任务 1 -
从所给摘录中原样返回一段文字：从包含“蒋芸,肖潇,侯金泉,陈莉”的地方开始，到“-kjcxgc-03-67)”结束。

所给摘录 -
• 中国计算机学会会刊
  • 中国科技核心期刊
  • 中文核心期刊

计算机工程与科学

• 人工智能与数据挖掘 • 上一篇    下一篇

基于局部正、负标记相关性的k近邻多标记分类新算法

蒋芸,肖潇,侯金泉,陈莉   

  1. (西北师范大学计算机科学与工程学院,甘肃 兰州 730070)
  • 收稿日期:2018-06-13 修回日期:2018-09-14 出版日期:2019-10-25 发布日期:2019-10-25
  • 基金资助:

    国家自然科学基金(61163036);甘肃省科技计划资助自然科学基金(1606RJZA047);2012年度甘肃省高校基本科研业务费专项资金;甘肃省高校研究生导师项目(1201-16);西北师范大学第三期知识与创新工程科研骨干项目(nwnu-kjcxgc-03-67)

A new knn multi-label classification algorithm based
on local positive and negative labeling correlation

JIANG Yun,XIAO Xiao,HOU Jin Quan,CHEN Li   

  1. (College of Computer Science & Engineering,Northwest Normal University,Lanzhou 730070,China)

摘自某合集的记录 -
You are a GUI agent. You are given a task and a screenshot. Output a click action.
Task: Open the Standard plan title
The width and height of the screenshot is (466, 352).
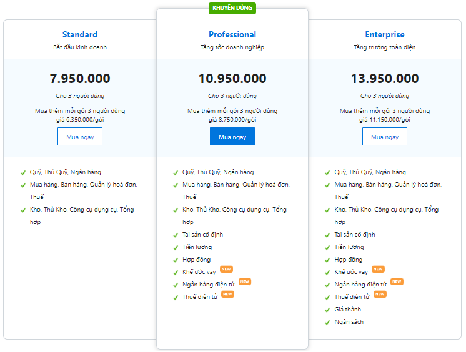click(x=80, y=34)
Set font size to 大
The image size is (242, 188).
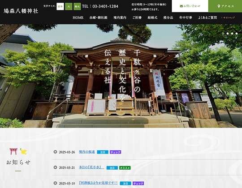click(69, 6)
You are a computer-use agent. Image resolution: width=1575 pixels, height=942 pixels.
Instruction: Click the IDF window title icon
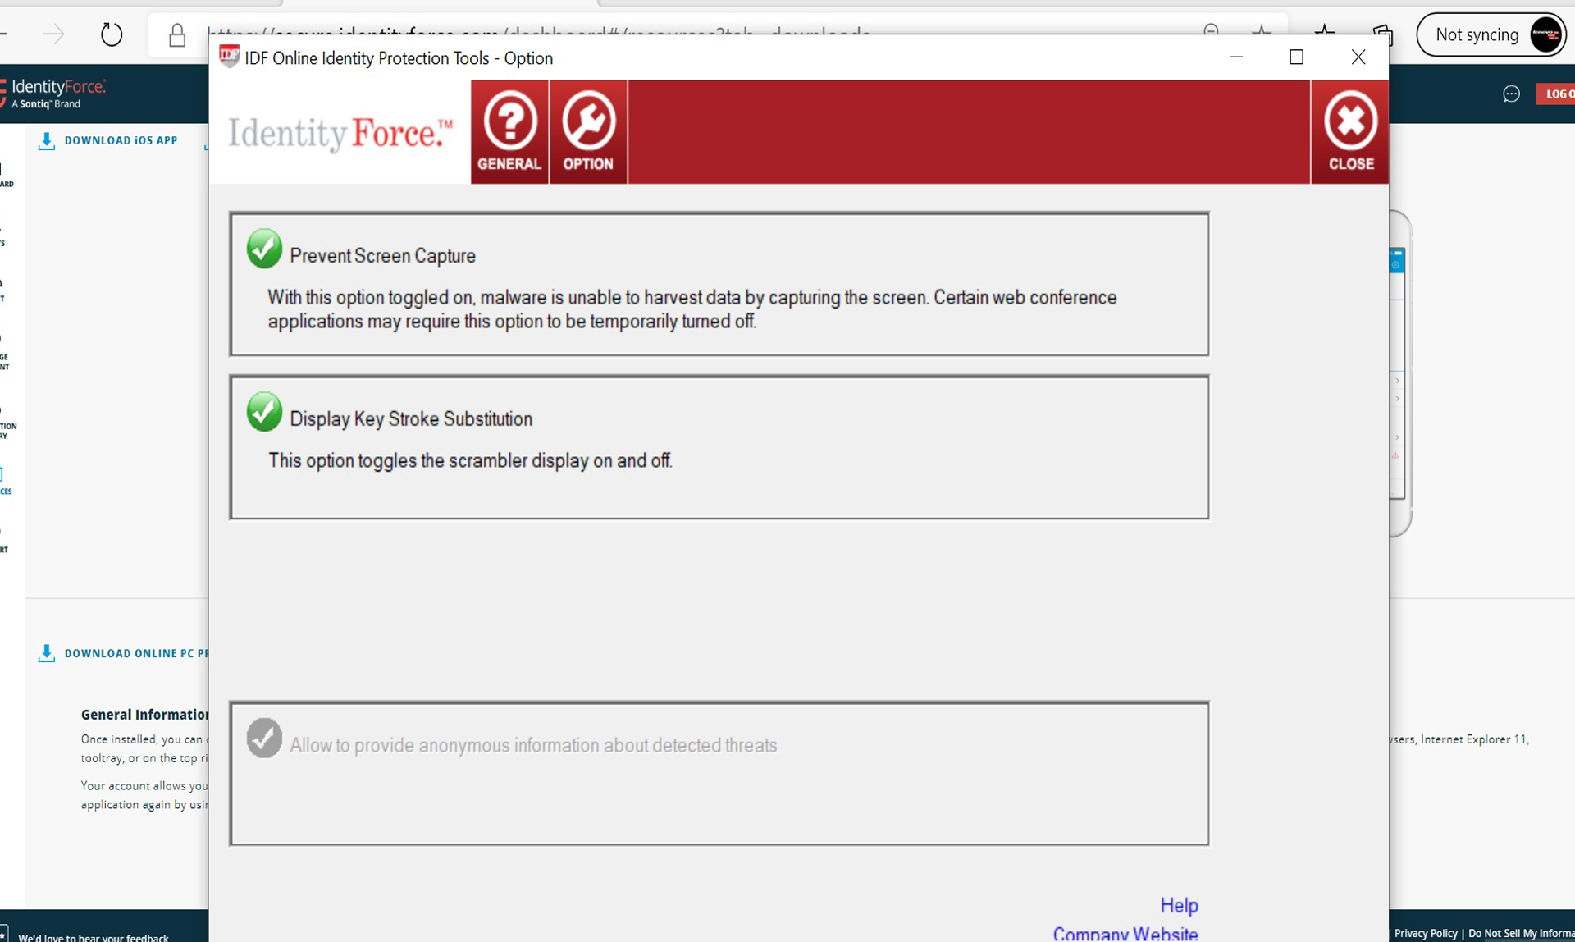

任务 2 -
把上面数据行中从包含“Set font size to 大”的那一行起、一直到数据行末尾的各行改写成编号列表，两端都包括，去掉空行，图片不要放进答案。

任务答案 1 -
蒋芸,肖潇,侯金泉,陈莉   

  1. (西北师范大学计算机科学与工程学院,甘肃 兰州 730070)
  • 收稿日期:2018-06-13 修回日期:2018-09-14 出版日期:2019-10-25 发布日期:2019-10-25
  • 基金资助:

    国家自然科学基金(61163036);甘肃省科技计划资助自然科学基金(1606RJZA047);2012年度甘肃省高校基本科研业务费专项资金;甘肃省高校研究生导师项目(1201-16);西北师范大学第三期知识与创新工程科研骨干项目(nwnu-kjcxgc-03-67)

任务答案 2 -
1. Set font size to 大
2. The image size is (242, 188).
3. click(69, 6)
4. You are a computer-use agent. Image resolution: width=1575 pixels, height=942 pixels.
5. Instruction: Click the IDF window title icon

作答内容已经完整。